═════ Task material
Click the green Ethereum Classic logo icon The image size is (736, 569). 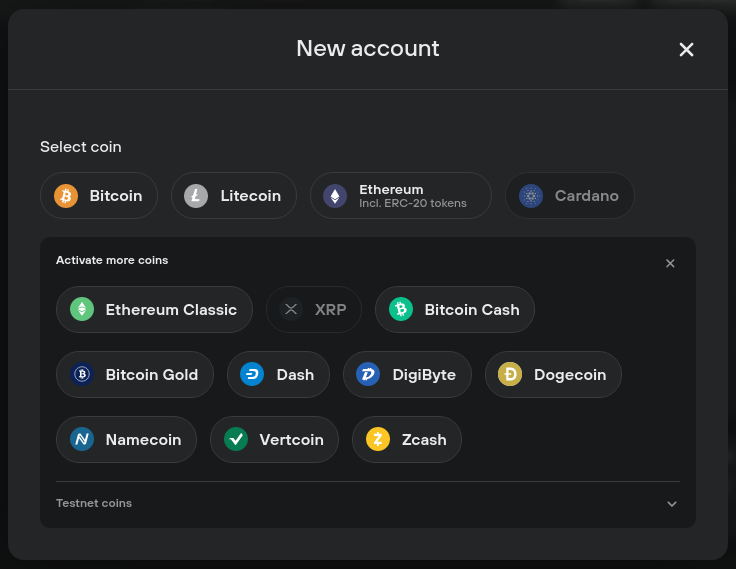pyautogui.click(x=82, y=309)
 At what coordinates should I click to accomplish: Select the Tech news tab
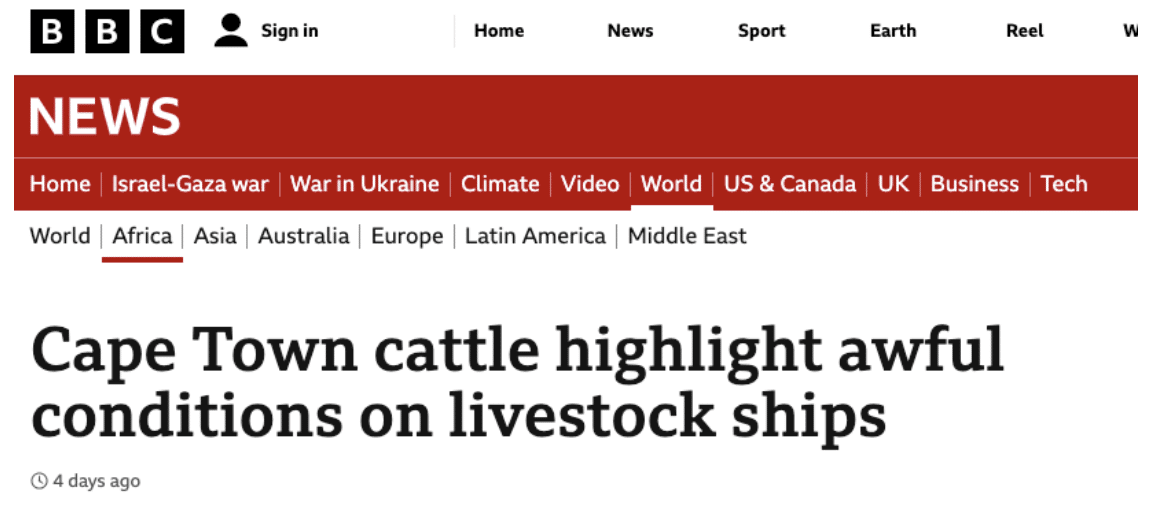1064,184
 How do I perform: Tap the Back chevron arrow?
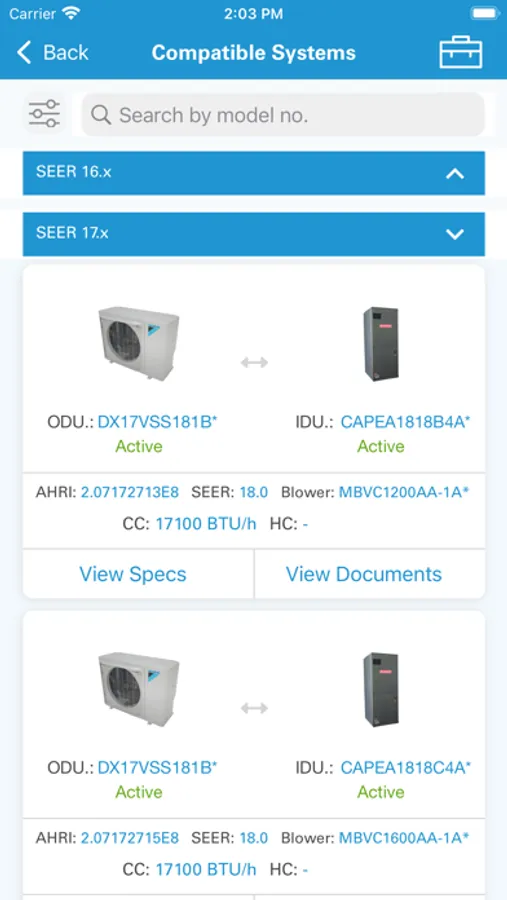[x=24, y=53]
══════════
Problem requirements:
Write out exactly the lines from the one containing "At what coordinates" through the end of the records above, both included, leaving all pictures out.

Task output:
 At what coordinates should I click to accomplish: Select the Tech news tab
1064,184
 How do I perform: Tap the Back chevron arrow?
[x=24, y=53]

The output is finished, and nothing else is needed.